Check it out: Escape Pod's blog has just published a post exploding the myth of the deadly flying knife.
I'll admit it - I don't know enough about physics to judge this particular post on the merits of its accuracy. However, I do know enough about the modern fantastic cannon to recall Vlad Taltos's entertaining description of thrown knives as a diversionary tactic; they flinch at the flying bit of pointy steel and miss the larger and more dangerous piece of not-so-flying steel headed for their guts. Or, more frequently, the fact that Vlad is headed for the hills.
Now, I'm much more of a creator of fantasies than speculation, even when I write in a science fictional mode, so I'm quite likely to give my heroes an explicitly magical "get out of physics free" card (I'm looking at you Exalted). I'm about as likely to set up my setting with an alternate physics - Heroic Physics, let's call it - in which throwing knives, swinging off chandeliers, or, say, running on the tops of trees are all possible for anyone.

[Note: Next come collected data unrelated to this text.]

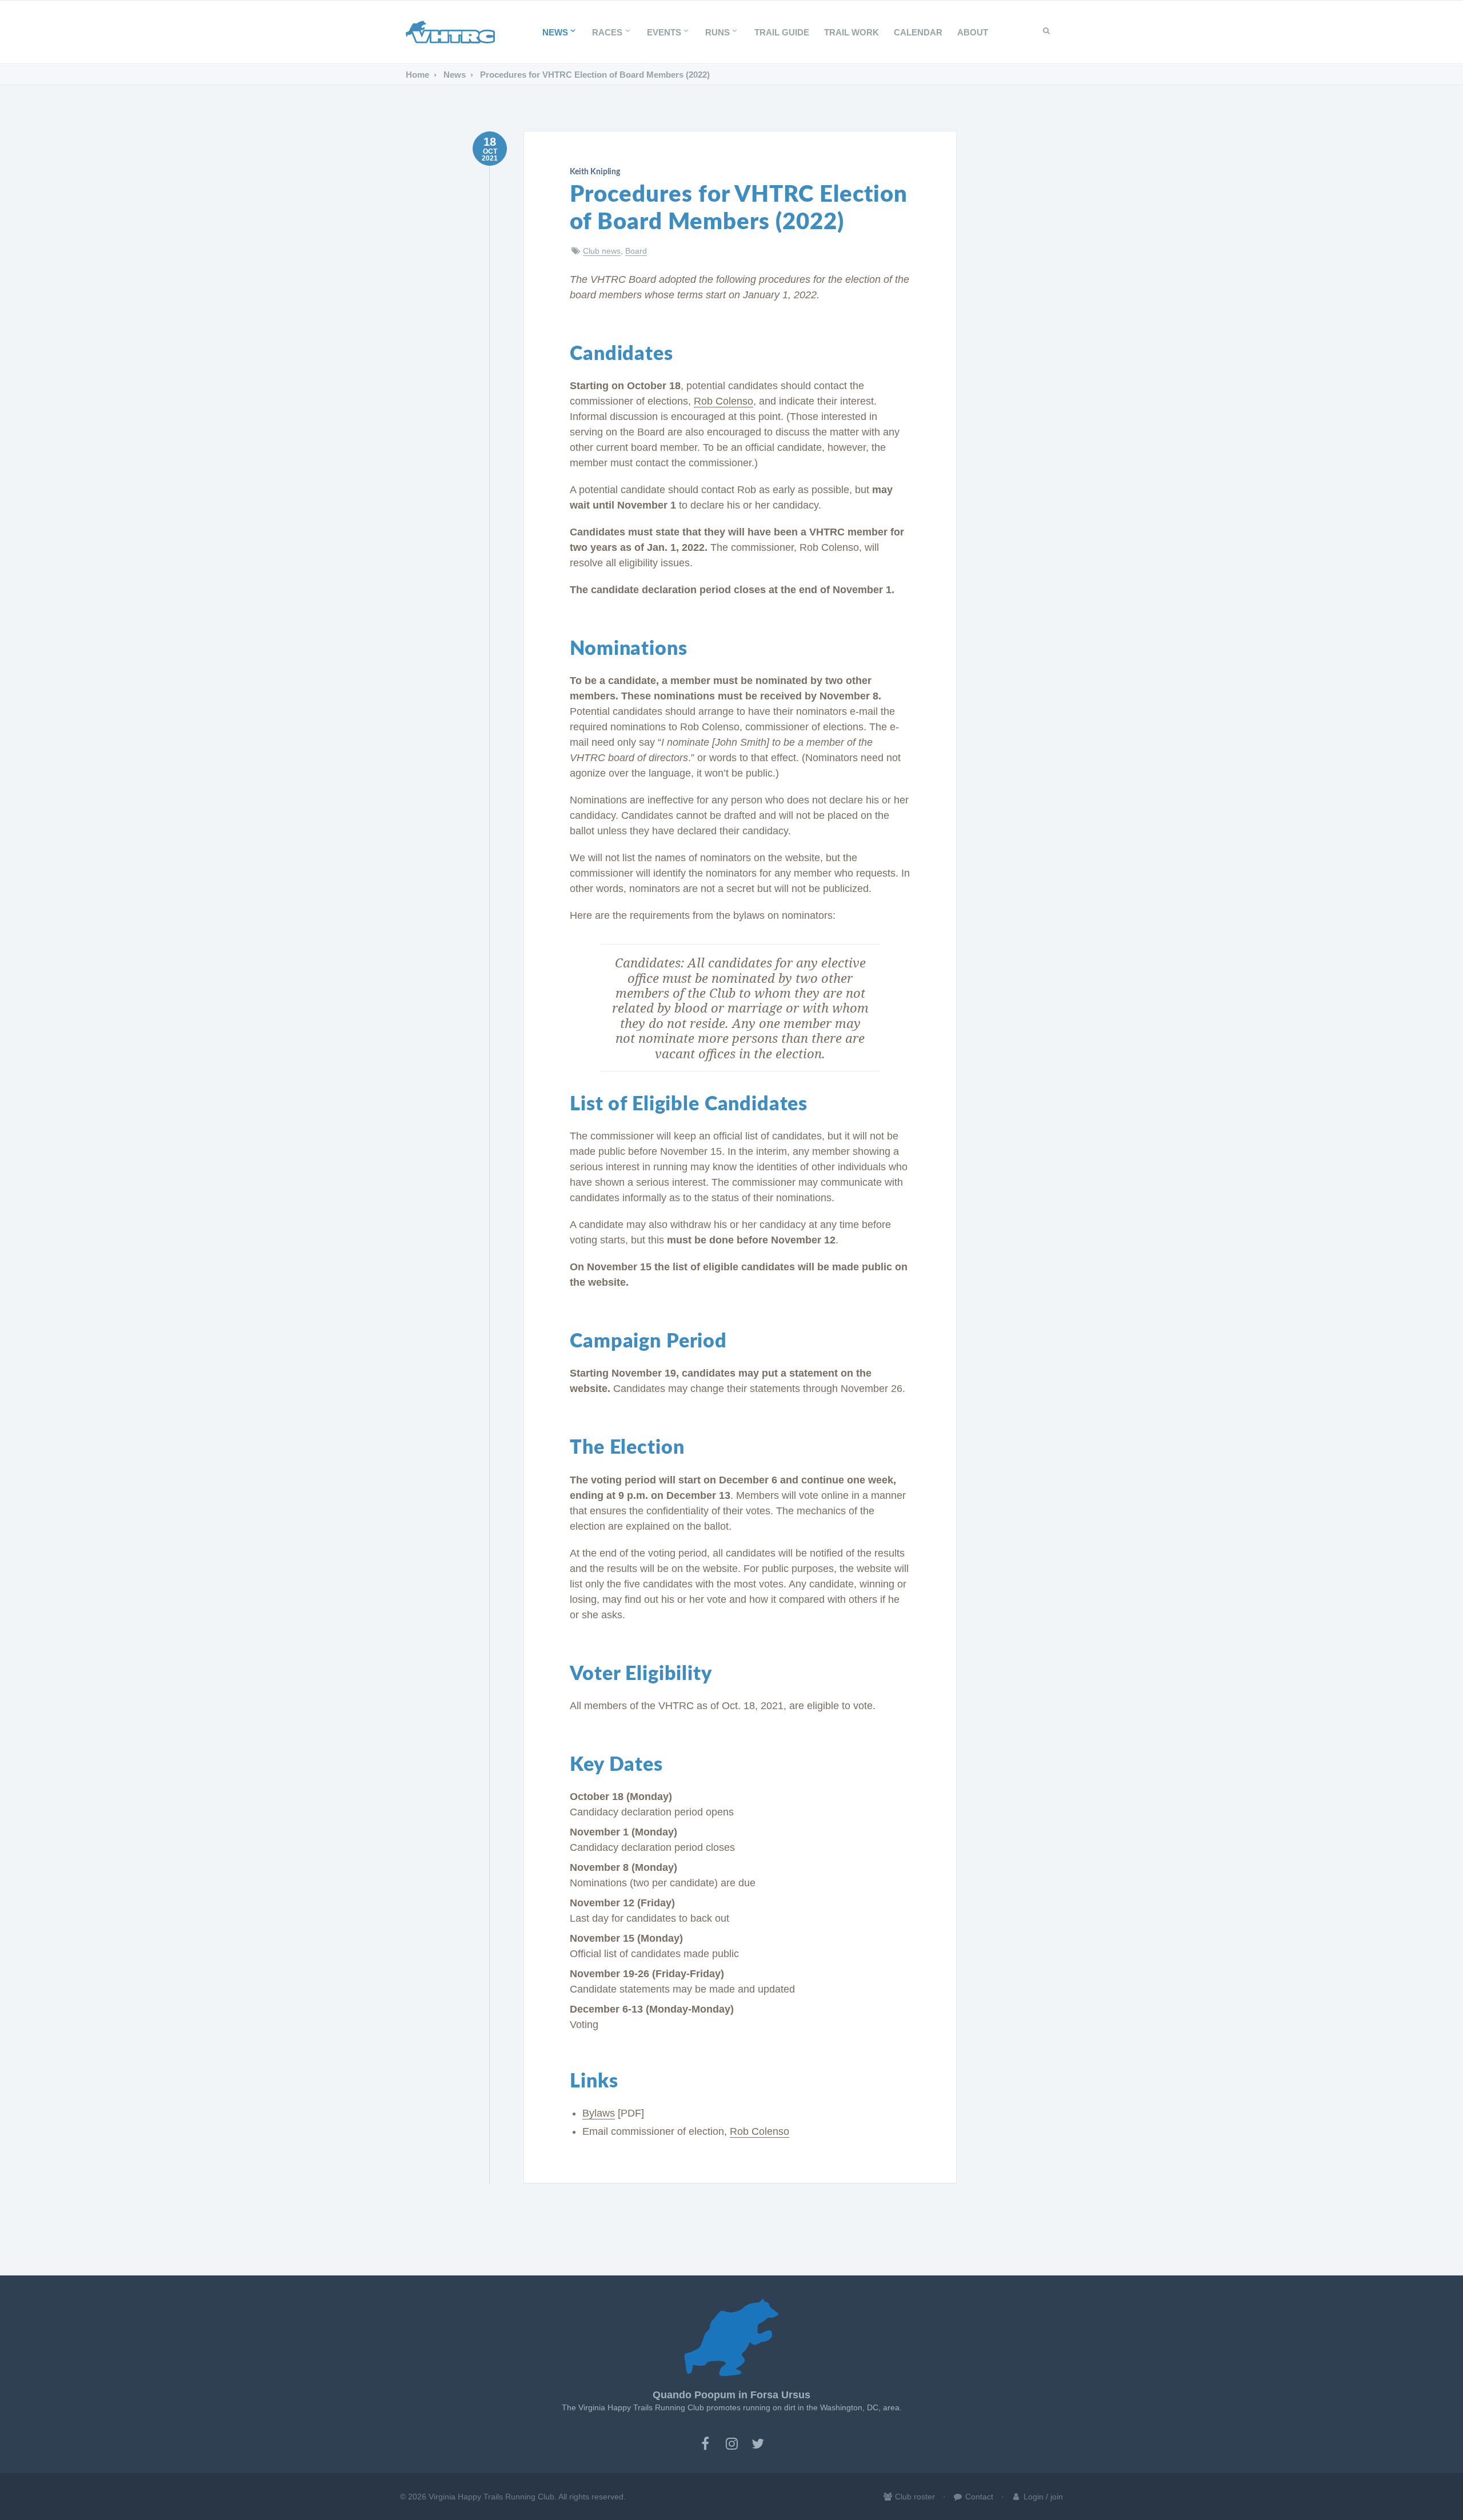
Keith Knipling (595, 172)
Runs (717, 32)
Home (417, 74)
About (972, 32)
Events (664, 32)
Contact (978, 2496)
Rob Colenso (723, 401)
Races (607, 32)
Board (636, 250)
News (555, 32)
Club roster (914, 2496)
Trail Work (851, 32)
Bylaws (598, 2113)
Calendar (918, 32)
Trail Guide (781, 32)
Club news (602, 250)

That said, I like to be specific about where and when I depart from reality. I'd rather sit down to write a story thinking "this story will be set in a setting with general background of Heroic Physics, in which this, that, and the other thing are possible, and characters possessed of certain abilities will depart further in these specific ways" than just make mistakes. In that way, articles like this one are very useful.
However, I also have no problems with departing from reality in this way, when it's done clearly, consistently, and carefully. This is a sentiment it doesn't seem like the author of this article shares with me - she calls throwing knives in general "silly" and "cliched." Different strokes and all that. I can bring my throwing knives along when we visit a world that features Heroic Physics and leave them at home when we visit a world with Conventional Physics. It's all good.